Bank Sentral di Dunia Hadapi Dilema karena Covid-19 dan Perang Ukraina

ANTARA FOTO/Nyoman Budhiana/hp.
Gubernur Bank Indonesia Perry Warjiyo (kiri) berbincang dengan anggota delegasi negara asing sebelum pembukaan Pertemuan Menteri Keuangan dan Gubernur Bank Sentral (FMCBG) G20 di Nusa Dua, Bali, Jumat (15/7/2022).
Penulis: Abdul Azis Said
17/7/2022, 13.01 WIB

Ekonomi dunia menghadapi gejolak sangat menantang mulai dari tekanan inflasi, volatilitas di pasar keuangan hingga efek Covid-19 yang masih berlangsung. Gubernur Bank Indonesia Perry Warjiyo menyebut berbagai tantangan tersebut menimbulkan dilema bagi bank sentral untuk untuk mengambil kebijakan yang tepat.

Perry menyebut dunia saat ini menghadapi inflasi yang meningkat yang datangnya dari sisi penawaran, terutama gangguan rantai pasok akibat pandemi dan diperparah oleh perang di Ukraina. Kondisi ini berbeda dengan sebelumnya yang sering kali gejolak harga didorong dari sisi permintaan.

"Lalu pertanyaannya, bagaimana kita bisa mengatasinya? perlukan kita mengatasi semua itu (tekanan) dengan menaikkan bunga atau apakah juga perlu respons dari sisi supply?," kata Perry dalam acara Gala Seminar - Monetary and Financial Sector Policy to Support Stability and Recovery di Nusa Dua, Bali, Minggu (17/7).

Tantangan inflasi tersebut diperparah oleh dampak kenaikan bunga di negara maju. Seperti diketahui, bank sentral utama seperti Amerika Serikat, Kanada, hingga Inggris sudah mengerek suku bunga kebijakannya demi melawan inflasi.

Namun, Perry menyebut langkah yang diambil sejumlah bank sentral negara maju tersebut tentu akan berpengaruh terhadap ekonomi global. Kondisi ini menimbulkan dampak berupa aliran modal keluar dan volatilitas nilai tukar. Dampaknya, kenaikan bunga bukan hanya memberi solusi atas inflasi tetapi kini berisiko menciptakan efek lanjutan terhadap aliran modal dan aspek lainnya.

Di sisi lain, banyak negara masih berjuang untuk memulihkan ekonomi dari efek luka memar karena pandemi. Apalagi, belum semua dunia usaha sepenuhnya pulih, beberapa masih dalam proses perbaikan.

Kondisi tersebut menjadi pekerjaan yang sangat menantang dan kompleks bagi bank sentral di seluruh dunia.
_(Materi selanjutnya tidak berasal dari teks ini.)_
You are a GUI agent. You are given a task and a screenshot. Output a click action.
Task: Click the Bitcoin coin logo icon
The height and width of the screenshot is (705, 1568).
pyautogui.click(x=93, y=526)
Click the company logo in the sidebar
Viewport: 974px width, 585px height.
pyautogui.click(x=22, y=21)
Mereka perlu  menyeimbangkan stabilitas harga  sekaligus mengatasi juga volatilitas aliran modal dan nilai tukar, tetapi tetap tidak memperburuk perlambatan ekonomi global, "Ini adalah episode yang sangat kompleks dan sangat berbeda dari masa lalu," kata Perry.

Merespon gejolak di ekonomi dan keuangan global, Bank for International Settlement (BIS) menyarankan perlunya kebijakan yang lebih holistik. Dalam laporannya yang diserahkan kepada pertemuan keuangan G20, BIS menyebut, kebijakan yang perlu diambil tak hanya di sisi moneter, tetapi lebih luas termasuk dari sisi fiskal dan lainnya.

Apalagi, kebijakan moneter saat ini juga sudah 'bekerja keras' untuk diarahkan menangani tekanan inflasi. Karenanya, perlu elemen kebijakan lainnya untuk mengatasi masalah yang kompelks tersebut.

"Tapi tentu saja, di episode kali ini, kita harus berpikir untuk melonggarkan sejumlah restriksi," kata Kepala Riset BIS Hyun Song Shin dalam acara yang sama dengan Perry.

Ia menyebut, pembuat kebijakan perlu mempertimbangkan adanya intervensi pasar yang dapat mengurangi ketatnya kondisi keuangan. Tetapi, langkah yang diambil tersebut juga harus menggunakan cara yang bijaksana, dan disesuaikan dengan kebutuhan.